Hi,
On 2025-09-15 19:05:37 -0400, Andres Freund wrote:
> On 2025-08-22 15:44:48 -0400, Andres Freund wrote:
> > The hardest part about this change is that everything kind of depends on each
> > other. The changes are large enough that they clearly can't just be committed
> > at once, but doing them over time risks [temporary] performance regressions.
> >
> >
> >
> >
> > The order of changes I think makes the most sense is the following:
> >
> > 1) Allow some modifications while holding the buffer header spinlock
> >
> > 2) Reduce buffer pin with just an atomic-sub
> >
> > This needs to happen first, otherwise there are performance regressions
> > during the later steps.
>
> Here are the first few cleaned up patches implementing the above steps, as
> well as some cleanups.
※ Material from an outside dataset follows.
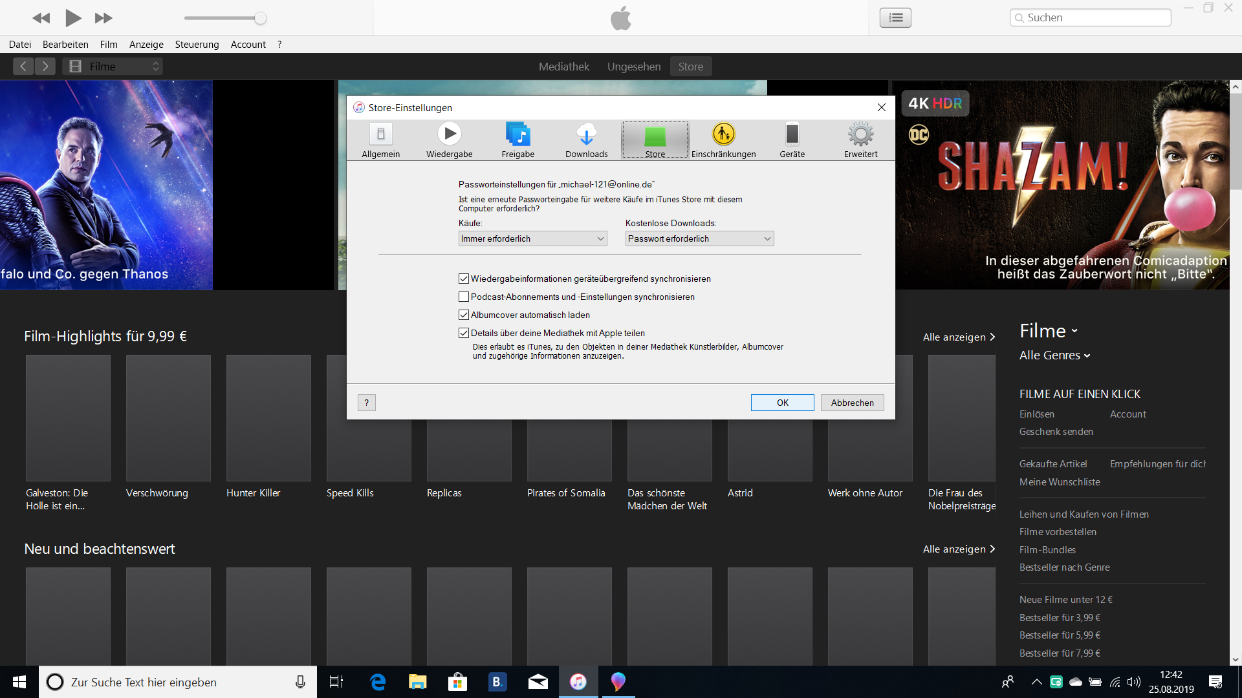Image resolution: width=1242 pixels, height=698 pixels.
Task: Open the Steuerung menu
Action: (197, 44)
I included a commit from another thread, as it
> conflicts with these changes, and we really should apply it - and it's
> arguably required to make the changes viable, as it removes one more use of
> PinBuffer_Locked().
>
> Another change included is to not return the buffer with the spinlock held
> from StrategyGetBuffer(), and instead pin the buffer in freelist.c. The reason
> for that is to reduce the most common PinBuffer_locked() call. By definition
> PinBuffer_locked() will become a bit slower due to 0003. But even without 0003
> it 0002 is faster than master. And the previous approach also just seems
> pretty unclean. I don't love that it requires the new TrackNewBufferPin(),
> but I don't really have a better idea.
>
> I invite particular attention to the commit message for 0003 as well as the
> comment changes in buf_internals.h within.
Robert looked at the patches while we were chatting, and I addressed his
feedback in this new version.
Changes:
- Updated patch description for 0002, giving a lot more background
- Improved BufferDesc comments a fair bit more in 0003
- Reduced the size of 0003 a bit, by using UnlockBufHdrExt() instead of a CAS
loop in buffer_stage_common() and reordering some things in
TerminateBufferIO()
- Made 0004 only use the non-looping atomic op in UnpinBufferNoOwner(), not
MarkBufferDirty(). I realized the latter would take additional complexity to
make safe (a CAS loop in TerminateBufferIO()). I am somewhat doubtful that
there are workloads where it matters...
Greetings,
Andres Freund